By contrast, in the Byzantine Empire over the next two centuries, a much more Christianized and indeed clericalized imperial ritual would be developed that did, indeed, rely to a large extent on a clear set of shared Christian values between emperor and people. We see little trace of that in the fourth century, even in the reigns of emperors like Constantius II, who regularly attended church councils, or like Theodosius, who supported Nicene theology.
That being said, as I indicate in the epilogue of my book, the primary impact on the general public would not come from the degree of Christianization of imperial ritual as in the increasing participation of that general public themselves in the clerical, sacramental world of Christian ritual. Very few Romans would have had the privilege to participate in rituals involving the Emperor personally—though, of course, far more would have participated in imperial cult festivals, in the veneration of statues and coinage of the Emperor, and in local civic and familial rituals. The principal rituals of Christianity did, however, embody substantively different values from those found in Roman religious or civic rituals tout court; and over the course of the fourth century, it is clear that they took on ever more regular and more central importance in the lives of the Roman citizenry up to and including the Roman emperor.

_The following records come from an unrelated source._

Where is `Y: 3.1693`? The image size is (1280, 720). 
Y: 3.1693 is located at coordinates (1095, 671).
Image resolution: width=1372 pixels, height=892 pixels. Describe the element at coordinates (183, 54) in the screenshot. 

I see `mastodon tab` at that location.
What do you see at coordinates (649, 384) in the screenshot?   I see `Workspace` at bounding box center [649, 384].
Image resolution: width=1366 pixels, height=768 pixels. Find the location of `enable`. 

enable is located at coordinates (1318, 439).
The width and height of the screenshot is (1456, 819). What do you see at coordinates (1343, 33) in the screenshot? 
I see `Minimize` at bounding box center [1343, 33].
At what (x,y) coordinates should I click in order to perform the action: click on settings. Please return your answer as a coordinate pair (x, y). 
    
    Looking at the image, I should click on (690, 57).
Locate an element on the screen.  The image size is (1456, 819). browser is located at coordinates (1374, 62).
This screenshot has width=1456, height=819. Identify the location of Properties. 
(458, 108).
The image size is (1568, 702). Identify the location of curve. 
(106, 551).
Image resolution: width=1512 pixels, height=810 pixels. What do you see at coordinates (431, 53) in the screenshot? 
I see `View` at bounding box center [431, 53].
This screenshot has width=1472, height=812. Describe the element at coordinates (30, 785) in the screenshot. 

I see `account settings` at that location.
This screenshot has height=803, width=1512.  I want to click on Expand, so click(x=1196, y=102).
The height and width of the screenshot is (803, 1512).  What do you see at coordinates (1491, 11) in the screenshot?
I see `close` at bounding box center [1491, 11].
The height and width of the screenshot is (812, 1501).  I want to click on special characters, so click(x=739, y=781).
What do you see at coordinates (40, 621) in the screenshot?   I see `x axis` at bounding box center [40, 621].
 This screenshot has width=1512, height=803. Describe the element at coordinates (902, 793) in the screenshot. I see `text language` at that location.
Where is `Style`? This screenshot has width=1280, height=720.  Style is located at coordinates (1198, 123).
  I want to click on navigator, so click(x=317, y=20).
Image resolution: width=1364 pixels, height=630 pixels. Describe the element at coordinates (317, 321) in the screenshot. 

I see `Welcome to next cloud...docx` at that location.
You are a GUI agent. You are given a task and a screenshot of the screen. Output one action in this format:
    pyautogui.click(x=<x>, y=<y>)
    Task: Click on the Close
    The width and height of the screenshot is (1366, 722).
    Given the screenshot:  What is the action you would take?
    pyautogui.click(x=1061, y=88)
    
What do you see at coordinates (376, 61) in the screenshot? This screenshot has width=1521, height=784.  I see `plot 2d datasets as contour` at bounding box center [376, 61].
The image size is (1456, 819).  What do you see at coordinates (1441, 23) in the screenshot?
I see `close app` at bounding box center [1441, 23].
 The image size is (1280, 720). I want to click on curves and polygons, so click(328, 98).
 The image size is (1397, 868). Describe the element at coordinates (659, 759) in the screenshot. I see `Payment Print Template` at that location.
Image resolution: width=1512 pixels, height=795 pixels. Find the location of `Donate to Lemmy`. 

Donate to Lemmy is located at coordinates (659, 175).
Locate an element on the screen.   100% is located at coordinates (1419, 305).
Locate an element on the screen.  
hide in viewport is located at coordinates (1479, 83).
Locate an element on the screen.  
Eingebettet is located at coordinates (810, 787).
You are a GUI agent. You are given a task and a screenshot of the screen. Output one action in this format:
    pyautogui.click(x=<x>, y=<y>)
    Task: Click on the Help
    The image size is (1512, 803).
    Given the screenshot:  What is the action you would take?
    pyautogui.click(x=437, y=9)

Hence, as I suggested in the epilogue, much of the conflict between Christianity and the Roman emperor in the fourth century can be understood in the light of the gradual eclipsing of Roman imperial and civic rituals by Christian sacramental and liturgical rituals and the increasing incorporation of the Roman Emperor into this new Christian ritual cosmos in a subordinate position. In this sense, Theodosius’s limited incorporation of Christian elements into existing imperial rituals was of far less import than his weekly attendance at Christian services, participation in Christian sacraments, and public acceptance of Christian penitential practices. Given that every act of the emperor was supposed to serve as a performance and communication of his power and status to his subjects, the emperor’s very public and habitual acceptance of a common, subordinate “lay” role in Christian rituals, sacraments, and public gatherings in itself constituted new imperial rituals communicating a radically new concept of the emperor’s role in relationship to the divine and his subjects alike. This, at least, could not be reasonably treated as a mere fad, even if it was seen as a shame and a scandal.
A full discussion of this question, however, would take us into the development of a more liturgical language of imperial uniqueness, power, and status within the Christian ritual cosmos under the Byzantine Empire. But that would take another study of its own.